Around this infernal quartet, fighting it out between the airless, toxic netherworld of the 'workers' and the sunny, spoilt, leisured land of the 'elite', we meet another 32 or so roles taken by the ensemble. Among these, Michael Levi walks off with the peach, getting the character of George, who is blessed with some great music, including the hit number written for Stifyn Parri to introduce in the original production, the stunning 'The Sun'. Alex Ely makes a scary henchman of the steely Jeremiah, and Mark Mackinnon creates the ominous heavy of Groat. Contrastingly, Tom Blackmore, another promising newcomer, gives us passion and drama as Marco, beautifully matched with the rest of the high-powered ensemble of Shannon Kavanagh, Mikey Wooster, Natalie Jayne Hall (dance captain) and Freya Tilly - who are devastatingly memorable as Elitists, Michael Larcombe, Laura Hyde, Tami Stone and Kieran Wynne. The clutch of 'children' needed for the plot are created by puppets, voiced by the last four named players, thus preserving in their scenes the tension of the rest of the show, and not allowing any 'softening' of its impact.

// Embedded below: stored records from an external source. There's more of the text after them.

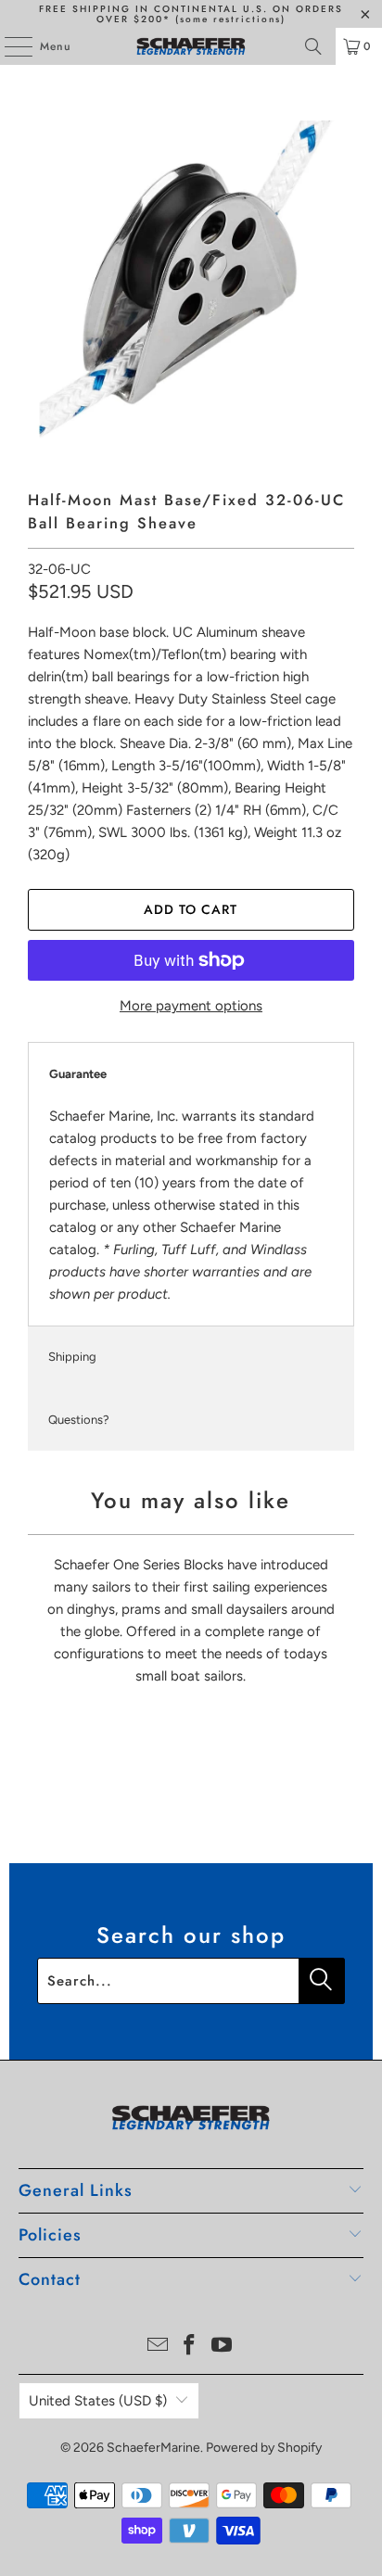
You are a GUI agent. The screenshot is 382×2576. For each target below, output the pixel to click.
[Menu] (9, 46)
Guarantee (78, 1074)
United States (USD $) (98, 2400)
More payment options (191, 1005)
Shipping (72, 1357)
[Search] (313, 46)
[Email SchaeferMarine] (158, 2346)
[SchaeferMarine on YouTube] (222, 2346)
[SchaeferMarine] (191, 46)
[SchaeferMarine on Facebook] (190, 2346)
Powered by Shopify (264, 2447)
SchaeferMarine (153, 2447)
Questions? (78, 1420)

The singing is superb throughout, and features some excellently delivered choral ensembles, as well as rousing anthems, and a complex array of numbers of all shapes and sizes - embracing many popular, rock-based styles and telling the story in a near-continuous stream of music, where textures range from the most intimate, chamber-like passages, all the way up to barnstorming, stadium-sized showpieces.
Amazingly, the band carrying all this music into our ears comprises only Mr Clingham at the keyboard, Ashley Blasse on guitars, Ollie Davie on bass and Janette Williams doing percussion. Astonishingly, just this quartet of players creates the awesome performance of this fascinatingly varied and rich score. Long neglected - for whatever extraordinary reasons - surely this show has now found its audience again. This is a great new step forward for All Star Productions: a major rediscovery of this totally unjustly neglected masterpiece of a musical. I was lucky enough to see it in previews and was thrilled to return to see it again on Press Night. It's the kind of show that makes you want to go and see it again, and again. Rush to get tickets to what will be one of the fastest selling shows of the year.